The embodiment of the present invention provides a kind of computer program again, when run on a computer, so that computer is held The step of row above-mentioned collaborative filtering recommending method based on cluster.

For device/electronic equipment/storage medium/computer program product/computer program embodiments comprising instruction For, since it is substantially similar to the method embodiment, so being described relatively simple, referring to the portion of embodiment of the method in place of correlation It defends oneself bright.

It should be noted that, in this document, relational terms such as first and second and the like are used merely to a reality Body or operation are distinguished with another entity or operation, are deposited without necessarily requiring or implying between these entities or operation In any actual relationship or order or sequence.Moreover, the terms "include", "comprise" or its any other variant are intended to Non-exclusive inclusion, so that the process, method, article or equipment including a series of elements is not only wanted including those Element, but also including other elements that are not explicitly listed, or further include for this process, method, article or equipment Intrinsic element.In the absence of more restrictions, the element limited by sentence "including a ...", it is not excluded that There is also other identical elements in process, method, article or equipment including the element.

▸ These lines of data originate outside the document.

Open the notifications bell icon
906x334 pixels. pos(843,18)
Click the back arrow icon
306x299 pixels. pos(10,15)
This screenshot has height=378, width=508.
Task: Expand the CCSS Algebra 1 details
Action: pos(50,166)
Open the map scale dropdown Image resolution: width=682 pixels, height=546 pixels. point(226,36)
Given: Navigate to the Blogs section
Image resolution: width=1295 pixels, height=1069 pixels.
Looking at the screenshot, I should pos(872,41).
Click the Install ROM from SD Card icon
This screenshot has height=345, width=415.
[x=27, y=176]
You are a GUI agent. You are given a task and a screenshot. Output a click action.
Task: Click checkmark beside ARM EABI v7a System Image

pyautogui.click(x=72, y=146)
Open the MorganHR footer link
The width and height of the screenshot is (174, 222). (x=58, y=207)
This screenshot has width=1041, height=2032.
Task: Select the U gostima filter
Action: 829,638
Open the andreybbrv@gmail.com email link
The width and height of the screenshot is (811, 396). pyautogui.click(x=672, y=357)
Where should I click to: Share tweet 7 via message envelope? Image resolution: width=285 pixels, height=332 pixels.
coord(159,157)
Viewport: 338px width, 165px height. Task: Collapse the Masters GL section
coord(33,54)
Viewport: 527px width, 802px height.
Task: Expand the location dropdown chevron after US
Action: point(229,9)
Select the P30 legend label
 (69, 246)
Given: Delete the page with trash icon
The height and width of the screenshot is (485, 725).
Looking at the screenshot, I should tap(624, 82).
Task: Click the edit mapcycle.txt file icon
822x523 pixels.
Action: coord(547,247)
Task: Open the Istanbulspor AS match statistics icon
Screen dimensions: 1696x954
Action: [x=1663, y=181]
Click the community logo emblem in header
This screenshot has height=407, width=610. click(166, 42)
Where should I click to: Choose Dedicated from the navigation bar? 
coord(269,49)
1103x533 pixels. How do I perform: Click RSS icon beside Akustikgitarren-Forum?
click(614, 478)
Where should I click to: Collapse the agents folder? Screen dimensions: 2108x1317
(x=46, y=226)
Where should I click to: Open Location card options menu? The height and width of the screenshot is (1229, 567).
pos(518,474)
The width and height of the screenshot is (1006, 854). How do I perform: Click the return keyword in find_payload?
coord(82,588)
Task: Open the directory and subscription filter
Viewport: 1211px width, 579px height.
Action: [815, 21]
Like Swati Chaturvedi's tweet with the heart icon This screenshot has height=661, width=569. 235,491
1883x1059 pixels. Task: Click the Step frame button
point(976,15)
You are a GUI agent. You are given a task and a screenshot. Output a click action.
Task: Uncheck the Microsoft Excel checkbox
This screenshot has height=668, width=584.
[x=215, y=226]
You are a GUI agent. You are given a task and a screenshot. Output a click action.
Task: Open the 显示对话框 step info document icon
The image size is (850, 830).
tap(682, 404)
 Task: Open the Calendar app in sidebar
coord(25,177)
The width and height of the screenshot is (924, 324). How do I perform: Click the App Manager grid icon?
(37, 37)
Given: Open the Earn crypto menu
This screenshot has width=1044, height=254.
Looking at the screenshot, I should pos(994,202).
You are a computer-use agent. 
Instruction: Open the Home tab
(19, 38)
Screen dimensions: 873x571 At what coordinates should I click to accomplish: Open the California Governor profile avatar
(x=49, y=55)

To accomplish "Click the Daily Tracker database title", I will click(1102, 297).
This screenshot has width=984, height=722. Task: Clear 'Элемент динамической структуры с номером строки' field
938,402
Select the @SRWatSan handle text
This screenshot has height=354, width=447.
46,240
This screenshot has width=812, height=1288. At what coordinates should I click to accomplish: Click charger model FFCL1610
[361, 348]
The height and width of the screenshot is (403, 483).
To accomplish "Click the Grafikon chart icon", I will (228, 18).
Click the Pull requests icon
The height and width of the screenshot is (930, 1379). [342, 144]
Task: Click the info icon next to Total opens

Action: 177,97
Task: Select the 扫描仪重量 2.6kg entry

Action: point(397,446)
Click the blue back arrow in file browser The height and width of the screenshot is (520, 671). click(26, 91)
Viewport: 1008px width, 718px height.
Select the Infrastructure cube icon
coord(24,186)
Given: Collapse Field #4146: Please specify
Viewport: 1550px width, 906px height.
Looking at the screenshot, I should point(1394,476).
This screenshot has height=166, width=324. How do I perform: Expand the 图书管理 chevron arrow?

Each embodiment in this specification is all made of relevant mode and describes, same and similar portion between each embodiment Dividing may refer to each other, and each embodiment focuses on the differences from other embodiments.Especially for device/ For electronic equipment/storage medium/computer program product/computer program embodiments comprising instruction, due to its basic phase It is similar to embodiment of the method, so being described relatively simple, the relevent part can refer to the partial explaination of embodiments of method.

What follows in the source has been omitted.